# CHALLENGE
Please copy the data below with each "Where should I click to" changed to "Where do I click to", leaving everything else as it is.

# RECORD SET
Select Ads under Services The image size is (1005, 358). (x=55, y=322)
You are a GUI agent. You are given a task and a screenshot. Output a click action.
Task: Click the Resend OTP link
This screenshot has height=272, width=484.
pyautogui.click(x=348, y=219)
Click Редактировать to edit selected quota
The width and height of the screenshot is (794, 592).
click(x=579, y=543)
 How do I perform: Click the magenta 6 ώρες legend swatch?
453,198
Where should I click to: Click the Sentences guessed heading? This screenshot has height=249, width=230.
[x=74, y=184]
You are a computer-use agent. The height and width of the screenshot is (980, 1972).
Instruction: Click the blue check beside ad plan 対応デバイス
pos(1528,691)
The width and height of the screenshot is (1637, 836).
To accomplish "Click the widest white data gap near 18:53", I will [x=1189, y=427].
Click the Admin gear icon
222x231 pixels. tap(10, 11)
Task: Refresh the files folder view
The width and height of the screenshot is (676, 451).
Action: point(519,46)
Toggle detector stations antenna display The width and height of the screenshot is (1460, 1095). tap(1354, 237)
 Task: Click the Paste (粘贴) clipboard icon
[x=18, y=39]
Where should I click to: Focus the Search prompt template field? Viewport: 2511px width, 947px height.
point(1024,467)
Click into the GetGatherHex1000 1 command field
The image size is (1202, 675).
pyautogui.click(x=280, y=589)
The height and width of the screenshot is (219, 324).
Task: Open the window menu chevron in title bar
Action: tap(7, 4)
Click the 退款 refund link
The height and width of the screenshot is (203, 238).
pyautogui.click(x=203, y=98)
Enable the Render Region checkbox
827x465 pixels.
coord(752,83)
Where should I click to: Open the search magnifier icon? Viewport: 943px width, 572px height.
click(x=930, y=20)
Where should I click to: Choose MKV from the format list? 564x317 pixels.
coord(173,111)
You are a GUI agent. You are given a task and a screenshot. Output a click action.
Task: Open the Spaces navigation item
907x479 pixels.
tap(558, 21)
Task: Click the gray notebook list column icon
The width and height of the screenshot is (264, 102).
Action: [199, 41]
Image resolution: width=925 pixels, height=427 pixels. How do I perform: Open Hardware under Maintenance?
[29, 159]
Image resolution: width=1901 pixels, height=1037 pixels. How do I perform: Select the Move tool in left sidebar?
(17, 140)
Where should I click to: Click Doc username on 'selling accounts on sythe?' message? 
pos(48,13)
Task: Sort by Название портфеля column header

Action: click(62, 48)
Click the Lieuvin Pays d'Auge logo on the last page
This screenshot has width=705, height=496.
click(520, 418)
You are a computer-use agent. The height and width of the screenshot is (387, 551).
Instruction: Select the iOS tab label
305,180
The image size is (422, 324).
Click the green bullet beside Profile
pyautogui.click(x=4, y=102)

# WRITTEN REPLY
Select Ads under Services The image size is (1005, 358). (x=55, y=322)
You are a GUI agent. You are given a task and a screenshot. Output a click action.
Task: Click the Resend OTP link
This screenshot has height=272, width=484.
pyautogui.click(x=348, y=219)
Click Редактировать to edit selected quota
The width and height of the screenshot is (794, 592).
click(x=579, y=543)
 How do I perform: Click the magenta 6 ώρες legend swatch?
453,198
Where do I click to: Click the Sentences guessed heading? This screenshot has height=249, width=230.
[x=74, y=184]
You are a computer-use agent. The height and width of the screenshot is (980, 1972).
Instruction: Click the blue check beside ad plan 対応デバイス
pos(1528,691)
The width and height of the screenshot is (1637, 836).
To accomplish "Click the widest white data gap near 18:53", I will [x=1189, y=427].
Click the Admin gear icon
222x231 pixels. tap(10, 11)
Task: Refresh the files folder view
The width and height of the screenshot is (676, 451).
Action: point(519,46)
Toggle detector stations antenna display The width and height of the screenshot is (1460, 1095). tap(1354, 237)
 Task: Click the Paste (粘贴) clipboard icon
[x=18, y=39]
Where do I click to: Focus the Search prompt template field? Viewport: 2511px width, 947px height.
point(1024,467)
Click into the GetGatherHex1000 1 command field
The image size is (1202, 675).
pyautogui.click(x=280, y=589)
The height and width of the screenshot is (219, 324).
Task: Open the window menu chevron in title bar
Action: tap(7, 4)
Click the 退款 refund link
The height and width of the screenshot is (203, 238).
pyautogui.click(x=203, y=98)
Enable the Render Region checkbox
827x465 pixels.
coord(752,83)
Where do I click to: Open the search magnifier icon? Viewport: 943px width, 572px height.
click(x=930, y=20)
Where do I click to: Choose MKV from the format list? 564x317 pixels.
coord(173,111)
You are a GUI agent. You are given a task and a screenshot. Output a click action.
Task: Open the Spaces navigation item
907x479 pixels.
tap(558, 21)
Task: Click the gray notebook list column icon
The width and height of the screenshot is (264, 102).
Action: [199, 41]
Image resolution: width=925 pixels, height=427 pixels. How do I perform: Open Hardware under Maintenance?
[29, 159]
Image resolution: width=1901 pixels, height=1037 pixels. How do I perform: Select the Move tool in left sidebar?
(17, 140)
Where do I click to: Click Doc username on 'selling accounts on sythe?' message? 
pos(48,13)
Task: Sort by Название портфеля column header

Action: click(62, 48)
Click the Lieuvin Pays d'Auge logo on the last page
This screenshot has width=705, height=496.
click(520, 418)
You are a computer-use agent. The height and width of the screenshot is (387, 551).
Instruction: Select the iOS tab label
305,180
The image size is (422, 324).
Click the green bullet beside Profile
pyautogui.click(x=4, y=102)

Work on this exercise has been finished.